_Task prompt:_
The response should consist of every line below, unchanged.

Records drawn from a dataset
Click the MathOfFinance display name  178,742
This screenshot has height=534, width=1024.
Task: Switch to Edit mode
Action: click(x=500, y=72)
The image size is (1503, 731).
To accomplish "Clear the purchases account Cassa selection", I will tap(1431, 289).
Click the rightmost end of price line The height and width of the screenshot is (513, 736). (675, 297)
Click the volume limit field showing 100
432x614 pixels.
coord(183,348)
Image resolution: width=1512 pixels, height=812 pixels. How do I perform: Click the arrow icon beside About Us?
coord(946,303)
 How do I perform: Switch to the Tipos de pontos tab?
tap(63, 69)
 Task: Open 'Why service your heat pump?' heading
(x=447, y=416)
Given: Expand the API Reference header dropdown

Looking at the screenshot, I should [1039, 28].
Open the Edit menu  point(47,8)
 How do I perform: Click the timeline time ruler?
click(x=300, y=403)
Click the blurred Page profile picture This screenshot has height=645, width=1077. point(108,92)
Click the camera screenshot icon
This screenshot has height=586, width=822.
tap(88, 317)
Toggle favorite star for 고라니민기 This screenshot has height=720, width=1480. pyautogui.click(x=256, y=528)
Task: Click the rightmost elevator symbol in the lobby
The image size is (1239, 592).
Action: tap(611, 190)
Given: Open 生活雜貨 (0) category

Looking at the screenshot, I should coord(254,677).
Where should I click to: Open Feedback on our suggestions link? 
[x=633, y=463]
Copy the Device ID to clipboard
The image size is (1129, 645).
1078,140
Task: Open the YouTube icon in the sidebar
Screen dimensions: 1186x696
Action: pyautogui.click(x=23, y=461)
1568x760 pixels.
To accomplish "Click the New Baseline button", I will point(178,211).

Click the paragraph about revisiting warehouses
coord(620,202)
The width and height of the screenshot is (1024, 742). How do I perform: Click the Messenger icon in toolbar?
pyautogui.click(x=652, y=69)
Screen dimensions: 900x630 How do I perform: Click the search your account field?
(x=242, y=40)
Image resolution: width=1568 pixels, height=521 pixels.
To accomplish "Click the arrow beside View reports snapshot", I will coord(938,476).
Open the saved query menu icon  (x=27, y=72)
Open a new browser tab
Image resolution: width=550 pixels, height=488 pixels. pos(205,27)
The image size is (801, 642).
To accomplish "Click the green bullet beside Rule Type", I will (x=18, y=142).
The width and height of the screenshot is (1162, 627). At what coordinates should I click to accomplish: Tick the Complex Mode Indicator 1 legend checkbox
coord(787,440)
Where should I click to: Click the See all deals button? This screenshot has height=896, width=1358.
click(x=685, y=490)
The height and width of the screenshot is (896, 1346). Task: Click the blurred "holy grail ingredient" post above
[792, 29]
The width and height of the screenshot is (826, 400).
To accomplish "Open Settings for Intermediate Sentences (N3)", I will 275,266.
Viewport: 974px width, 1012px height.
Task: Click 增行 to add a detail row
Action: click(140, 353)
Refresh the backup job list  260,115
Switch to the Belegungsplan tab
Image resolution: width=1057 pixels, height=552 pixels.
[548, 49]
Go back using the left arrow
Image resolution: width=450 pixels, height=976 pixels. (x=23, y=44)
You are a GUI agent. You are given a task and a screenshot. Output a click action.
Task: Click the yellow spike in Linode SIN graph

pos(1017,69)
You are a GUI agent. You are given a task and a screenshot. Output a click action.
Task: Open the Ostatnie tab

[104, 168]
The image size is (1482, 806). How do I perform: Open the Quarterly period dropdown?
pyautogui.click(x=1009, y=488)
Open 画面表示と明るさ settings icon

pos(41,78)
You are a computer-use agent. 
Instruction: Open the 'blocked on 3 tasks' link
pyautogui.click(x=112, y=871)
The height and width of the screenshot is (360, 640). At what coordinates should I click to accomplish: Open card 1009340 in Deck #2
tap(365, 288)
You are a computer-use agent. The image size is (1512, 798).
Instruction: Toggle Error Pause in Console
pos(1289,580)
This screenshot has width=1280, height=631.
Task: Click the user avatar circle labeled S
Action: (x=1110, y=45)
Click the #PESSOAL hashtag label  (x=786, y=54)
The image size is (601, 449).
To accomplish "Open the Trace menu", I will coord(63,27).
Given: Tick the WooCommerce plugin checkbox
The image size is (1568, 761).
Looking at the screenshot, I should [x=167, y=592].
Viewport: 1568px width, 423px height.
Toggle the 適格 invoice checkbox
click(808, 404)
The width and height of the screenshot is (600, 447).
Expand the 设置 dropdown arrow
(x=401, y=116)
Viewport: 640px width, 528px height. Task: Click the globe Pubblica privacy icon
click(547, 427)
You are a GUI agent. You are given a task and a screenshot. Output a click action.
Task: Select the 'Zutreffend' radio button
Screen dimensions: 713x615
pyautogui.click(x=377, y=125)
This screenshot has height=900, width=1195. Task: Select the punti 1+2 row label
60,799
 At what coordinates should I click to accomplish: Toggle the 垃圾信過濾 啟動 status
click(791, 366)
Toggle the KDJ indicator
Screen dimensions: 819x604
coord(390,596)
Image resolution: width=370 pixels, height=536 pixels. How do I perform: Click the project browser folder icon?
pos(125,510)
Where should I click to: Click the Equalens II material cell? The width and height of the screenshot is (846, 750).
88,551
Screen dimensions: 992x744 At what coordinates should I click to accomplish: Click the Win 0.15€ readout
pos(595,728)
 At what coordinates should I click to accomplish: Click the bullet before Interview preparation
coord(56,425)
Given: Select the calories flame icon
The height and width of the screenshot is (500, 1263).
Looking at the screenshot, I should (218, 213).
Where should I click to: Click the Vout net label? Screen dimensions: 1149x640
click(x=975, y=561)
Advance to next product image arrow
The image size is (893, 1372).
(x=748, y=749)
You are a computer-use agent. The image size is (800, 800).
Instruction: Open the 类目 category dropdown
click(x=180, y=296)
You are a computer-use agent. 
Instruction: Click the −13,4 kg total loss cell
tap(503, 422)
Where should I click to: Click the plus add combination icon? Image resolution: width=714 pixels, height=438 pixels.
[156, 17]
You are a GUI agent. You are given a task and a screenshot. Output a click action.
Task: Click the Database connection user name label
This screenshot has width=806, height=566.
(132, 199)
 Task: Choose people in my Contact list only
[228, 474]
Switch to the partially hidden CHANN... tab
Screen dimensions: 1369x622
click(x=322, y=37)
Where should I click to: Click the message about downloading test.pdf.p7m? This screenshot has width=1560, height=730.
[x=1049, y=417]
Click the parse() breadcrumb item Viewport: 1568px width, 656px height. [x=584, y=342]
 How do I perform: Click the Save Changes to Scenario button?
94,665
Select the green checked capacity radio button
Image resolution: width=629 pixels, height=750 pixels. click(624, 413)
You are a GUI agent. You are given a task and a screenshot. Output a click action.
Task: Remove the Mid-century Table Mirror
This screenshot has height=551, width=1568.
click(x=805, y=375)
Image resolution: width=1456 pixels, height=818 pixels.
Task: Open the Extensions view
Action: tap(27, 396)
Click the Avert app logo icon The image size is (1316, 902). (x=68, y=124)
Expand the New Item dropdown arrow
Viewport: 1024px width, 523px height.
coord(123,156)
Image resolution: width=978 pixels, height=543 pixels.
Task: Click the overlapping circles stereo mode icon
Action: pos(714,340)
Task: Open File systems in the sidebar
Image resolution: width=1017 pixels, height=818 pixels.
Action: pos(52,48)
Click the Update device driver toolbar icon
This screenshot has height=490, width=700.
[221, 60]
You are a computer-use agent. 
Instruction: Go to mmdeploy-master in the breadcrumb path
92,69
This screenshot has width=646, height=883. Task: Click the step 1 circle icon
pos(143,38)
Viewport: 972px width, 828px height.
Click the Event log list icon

_Written response:_
Click the MathOfFinance display name  178,742
This screenshot has height=534, width=1024.
Task: Switch to Edit mode
Action: click(x=500, y=72)
The image size is (1503, 731).
To accomplish "Clear the purchases account Cassa selection", I will tap(1431, 289).
Click the rightmost end of price line The height and width of the screenshot is (513, 736). (675, 297)
Click the volume limit field showing 100
432x614 pixels.
coord(183,348)
Image resolution: width=1512 pixels, height=812 pixels. How do I perform: Click the arrow icon beside About Us?
coord(946,303)
 How do I perform: Switch to the Tipos de pontos tab?
tap(63, 69)
 Task: Open 'Why service your heat pump?' heading
(x=447, y=416)
Given: Expand the API Reference header dropdown

Looking at the screenshot, I should [1039, 28].
Open the Edit menu  point(47,8)
 How do I perform: Click the timeline time ruler?
click(x=300, y=403)
Click the blurred Page profile picture This screenshot has height=645, width=1077. point(108,92)
Click the camera screenshot icon
This screenshot has height=586, width=822.
tap(88, 317)
Toggle favorite star for 고라니민기 This screenshot has height=720, width=1480. pyautogui.click(x=256, y=528)
Task: Click the rightmost elevator symbol in the lobby
The image size is (1239, 592).
Action: tap(611, 190)
Given: Open 生活雜貨 (0) category

Looking at the screenshot, I should coord(254,677).
Where should I click to: Open Feedback on our suggestions link? 
[x=633, y=463]
Copy the Device ID to clipboard
The image size is (1129, 645).
1078,140
Task: Open the YouTube icon in the sidebar
Screen dimensions: 1186x696
Action: pyautogui.click(x=23, y=461)
1568x760 pixels.
To accomplish "Click the New Baseline button", I will point(178,211).

Click the paragraph about revisiting warehouses
coord(620,202)
The width and height of the screenshot is (1024, 742). How do I perform: Click the Messenger icon in toolbar?
pyautogui.click(x=652, y=69)
Screen dimensions: 900x630 How do I perform: Click the search your account field?
(x=242, y=40)
Image resolution: width=1568 pixels, height=521 pixels.
To accomplish "Click the arrow beside View reports snapshot", I will coord(938,476).
Open the saved query menu icon  (x=27, y=72)
Open a new browser tab
Image resolution: width=550 pixels, height=488 pixels. pos(205,27)
The image size is (801, 642).
To accomplish "Click the green bullet beside Rule Type", I will (x=18, y=142).
The width and height of the screenshot is (1162, 627). At what coordinates should I click to accomplish: Tick the Complex Mode Indicator 1 legend checkbox
coord(787,440)
Where should I click to: Click the See all deals button? This screenshot has height=896, width=1358.
click(x=685, y=490)
The height and width of the screenshot is (896, 1346). Task: Click the blurred "holy grail ingredient" post above
[792, 29]
The width and height of the screenshot is (826, 400).
To accomplish "Open Settings for Intermediate Sentences (N3)", I will 275,266.
Viewport: 974px width, 1012px height.
Task: Click 增行 to add a detail row
Action: click(140, 353)
Refresh the backup job list  260,115
Switch to the Belegungsplan tab
Image resolution: width=1057 pixels, height=552 pixels.
[548, 49]
Go back using the left arrow
Image resolution: width=450 pixels, height=976 pixels. (x=23, y=44)
You are a GUI agent. You are given a task and a screenshot. Output a click action.
Task: Click the yellow spike in Linode SIN graph

pos(1017,69)
You are a GUI agent. You are given a task and a screenshot. Output a click action.
Task: Open the Ostatnie tab

[104, 168]
The image size is (1482, 806). How do I perform: Open the Quarterly period dropdown?
pyautogui.click(x=1009, y=488)
Open 画面表示と明るさ settings icon

pos(41,78)
You are a computer-use agent. 
Instruction: Open the 'blocked on 3 tasks' link
pyautogui.click(x=112, y=871)
The height and width of the screenshot is (360, 640). At what coordinates should I click to accomplish: Open card 1009340 in Deck #2
tap(365, 288)
You are a computer-use agent. The image size is (1512, 798).
Instruction: Toggle Error Pause in Console
pos(1289,580)
This screenshot has width=1280, height=631.
Task: Click the user avatar circle labeled S
Action: (x=1110, y=45)
Click the #PESSOAL hashtag label  (x=786, y=54)
The image size is (601, 449).
To accomplish "Open the Trace menu", I will coord(63,27).
Given: Tick the WooCommerce plugin checkbox
The image size is (1568, 761).
Looking at the screenshot, I should [x=167, y=592].
Viewport: 1568px width, 423px height.
Toggle the 適格 invoice checkbox
click(808, 404)
The width and height of the screenshot is (600, 447).
Expand the 设置 dropdown arrow
(x=401, y=116)
Viewport: 640px width, 528px height. Task: Click the globe Pubblica privacy icon
click(547, 427)
You are a GUI agent. You are given a task and a screenshot. Output a click action.
Task: Select the 'Zutreffend' radio button
Screen dimensions: 713x615
pyautogui.click(x=377, y=125)
This screenshot has height=900, width=1195. Task: Select the punti 1+2 row label
60,799
 At what coordinates should I click to accomplish: Toggle the 垃圾信過濾 啟動 status
click(791, 366)
Toggle the KDJ indicator
Screen dimensions: 819x604
coord(390,596)
Image resolution: width=370 pixels, height=536 pixels. How do I perform: Click the project browser folder icon?
pos(125,510)
Where should I click to: Click the Equalens II material cell? The width and height of the screenshot is (846, 750).
88,551
Screen dimensions: 992x744 At what coordinates should I click to accomplish: Click the Win 0.15€ readout
pos(595,728)
 At what coordinates should I click to accomplish: Click the bullet before Interview preparation
coord(56,425)
Given: Select the calories flame icon
The height and width of the screenshot is (500, 1263).
Looking at the screenshot, I should (218, 213).
Where should I click to: Click the Vout net label? Screen dimensions: 1149x640
click(x=975, y=561)
Advance to next product image arrow
The image size is (893, 1372).
(x=748, y=749)
You are a computer-use agent. The image size is (800, 800).
Instruction: Open the 类目 category dropdown
click(x=180, y=296)
You are a computer-use agent. 
Instruction: Click the −13,4 kg total loss cell
tap(503, 422)
Where should I click to: Click the plus add combination icon? Image resolution: width=714 pixels, height=438 pixels.
[156, 17]
You are a GUI agent. You are given a task and a screenshot. Output a click action.
Task: Click the Database connection user name label
This screenshot has width=806, height=566.
(132, 199)
 Task: Choose people in my Contact list only
[228, 474]
Switch to the partially hidden CHANN... tab
Screen dimensions: 1369x622
click(x=322, y=37)
Where should I click to: Click the message about downloading test.pdf.p7m? This screenshot has width=1560, height=730.
[x=1049, y=417]
Click the parse() breadcrumb item Viewport: 1568px width, 656px height. [x=584, y=342]
 How do I perform: Click the Save Changes to Scenario button?
94,665
Select the green checked capacity radio button
Image resolution: width=629 pixels, height=750 pixels. click(624, 413)
You are a GUI agent. You are given a task and a screenshot. Output a click action.
Task: Remove the Mid-century Table Mirror
This screenshot has height=551, width=1568.
click(x=805, y=375)
Image resolution: width=1456 pixels, height=818 pixels.
Task: Open the Extensions view
Action: tap(27, 396)
Click the Avert app logo icon The image size is (1316, 902). (x=68, y=124)
Expand the New Item dropdown arrow
Viewport: 1024px width, 523px height.
coord(123,156)
Image resolution: width=978 pixels, height=543 pixels.
Task: Click the overlapping circles stereo mode icon
Action: pos(714,340)
Task: Open File systems in the sidebar
Image resolution: width=1017 pixels, height=818 pixels.
Action: pos(52,48)
Click the Update device driver toolbar icon
This screenshot has height=490, width=700.
[221, 60]
You are a computer-use agent. 
Instruction: Go to mmdeploy-master in the breadcrumb path
92,69
This screenshot has width=646, height=883. Task: Click the step 1 circle icon
pos(143,38)
Viewport: 972px width, 828px height.
Click the Event log list icon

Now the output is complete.